Правда, тогда, возможно, и Илья открыл бы мне свою тайну: почему он это сделал.

- Я не успею пообедать.

Смотрю будто со стороны и на себя и на Наталью. Скулы покраснели, сжала пальцы, словно собралась молиться. После моих слов замирает, недоуменно смотрит. Видимо, ждала другую реакцию, расписала мысленно весь наш диалог.

- Одну минуту. Я не задержу надолго. Только… если ты захочешь с кем-то поговорить…

Солнечные лучи танцуют на подоконнике, серебристые пылинки кружат на цыпочках вокруг золотых, упруго натянутых нитей. Осторожно. Не задевая.

«Пошли и все. Не ее дело».

«Я не могу. Она позвонит домой».

«Почему ты такое трусливое чмо, а?»

«Отстань».

- Спасибо. Понял.

- Хорошо, Валя. Ты успеешь пообедать.

Может, и успею, если найду свободный стол. Совсем не хочется идти к одноклассникам. Они слишком шумные. Задают десятки вопросов, тормошат и подкалывают. Если спуститься в столовую сразу после звонка, – можно успеть занять столик у окна и поесть до того, как к тебе кто-нибудь захочет пристроиться.

Сейчас на моем любимом месте - компания из одиннадцатого. Класс моего брата. И парень, который сидит лицом ко мне, знаком. Они дружили. Наверное. Не знаю точно. Но в школе я постоянно видел их вместе.

Наверное, я пялюсь. Стою посреди прохода, сжимая в руках поднос, и пялюсь. Парень поднимает взгляд, смотрит на меня удивленно, потом кивает и показывает на свободный стул рядом с собой. Выбор не велик. Пробираюсь к столу.

Рома. Его имя. Возможно, брат говорил или кто-то при мне называл. Просто сейчас оно всплывает в голове. Других я тоже вспоминаю.

- Спасибо.

У Ромы темные, почти черные глаза – я цепляюсь за его взгляд, прежде чем опустить голову. Именно что «цепляюсь» - это похоже на движение руки по ткани: свободное скольжение, а потом вдруг острые тонкие ниточки задевают шероховатую кожу пальцев, тянутся, вызывая дискомфорт.

Хочется сжать руку, избавляясь от этого ощущения, поморщиться, спросить: «Что?» Но я сосредоточенно читаю надписи на пакетике сока: «Состав… Предназначен… рекомендован…»

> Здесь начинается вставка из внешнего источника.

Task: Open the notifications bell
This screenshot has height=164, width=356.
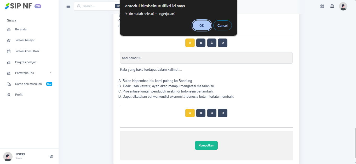Action: tap(332, 6)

Ловлю обрывки разговора - кажется, о чьем-то дне рождения и подарках.

Пробиваю трубочкой пакет, медленно втягиваю сок. Яблочный. Кисло-сладкий.

Есть не хочется. Солнце скрывается за облаками, и сразу кажется, что зима еще не закончилась и до весны долгие холодные дни.

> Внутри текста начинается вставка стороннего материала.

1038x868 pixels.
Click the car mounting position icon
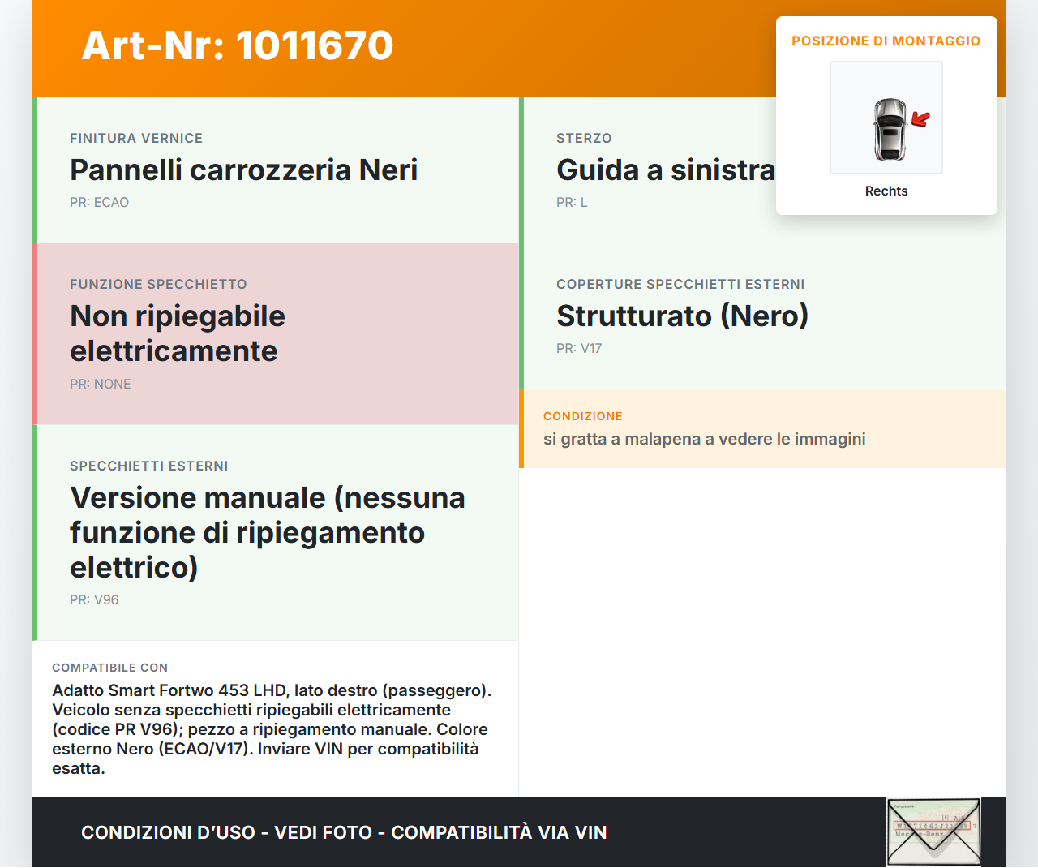(x=886, y=118)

Хотя если приподняться, можно увидеть, что снег давно уже стаял, оставляя за собой грязно-серый в лужах асфальт.

Вздрагиваю, инстинктивно сжимаю пакетик, когда мою челку пропускают между пальцами, тянут слегка. Сок плещет из трубочки на стол. Отдергиваюсь – кажется, что сердце сжимают ровно так же, как и пакетик, оно обрывается вниз, колотится, отдаваясь стуком в ушах. Страх.

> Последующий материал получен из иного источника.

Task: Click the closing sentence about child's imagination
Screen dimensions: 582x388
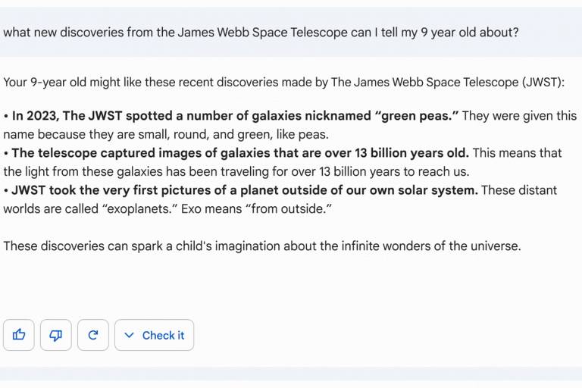Action: tap(262, 246)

- Эй… - Рома убирает руку, отстраняется. – Все нормально. Валя… да?

Стыдно. Цепляюсь пальцами за край столешницы, стараюсь дышать ровно. Киваю.

- Ты в порядке?

Еще раз – через силу. Слегка опустить голову и тут же поднять.

- Извини. Я просто…

Увидел не меня.

- Знаю.

Рома протягивает мне салфетку, отодвигает поднос с разлитым соком и размякшим печеньем.

- Хочешь, я куплю тебе чего-нибудь?

- Нет.

Меня гораздо больше напрягает, что разговор оборвался. И все смотрят на меня. Тот, что сидит напротив, - не отрываясь, молча – зло.

- Да брось, мне не сложно.

- Не хочу.

Краем глаза замечаю, как Рома откидывается на стуле, оглядывает своих друзей.

- И правильно. Тут одно дерьмо, его даже есть невозможно. Давай дойдем до кафе через дорогу.

- У меня английский.

- Ну, и? Ты офигенно подготовился, и у тебя пролетит «отлично», если прогуляешь?

- Я не подготовился.

- Чем не причина?

Рома фыркает, поднимается из-за стола.

- Пойдем. Ты же не хочешь, чтобы я повел тебя за руку через всю школу.

Не хочу. Вообще, чтобы меня касались, – не хочу.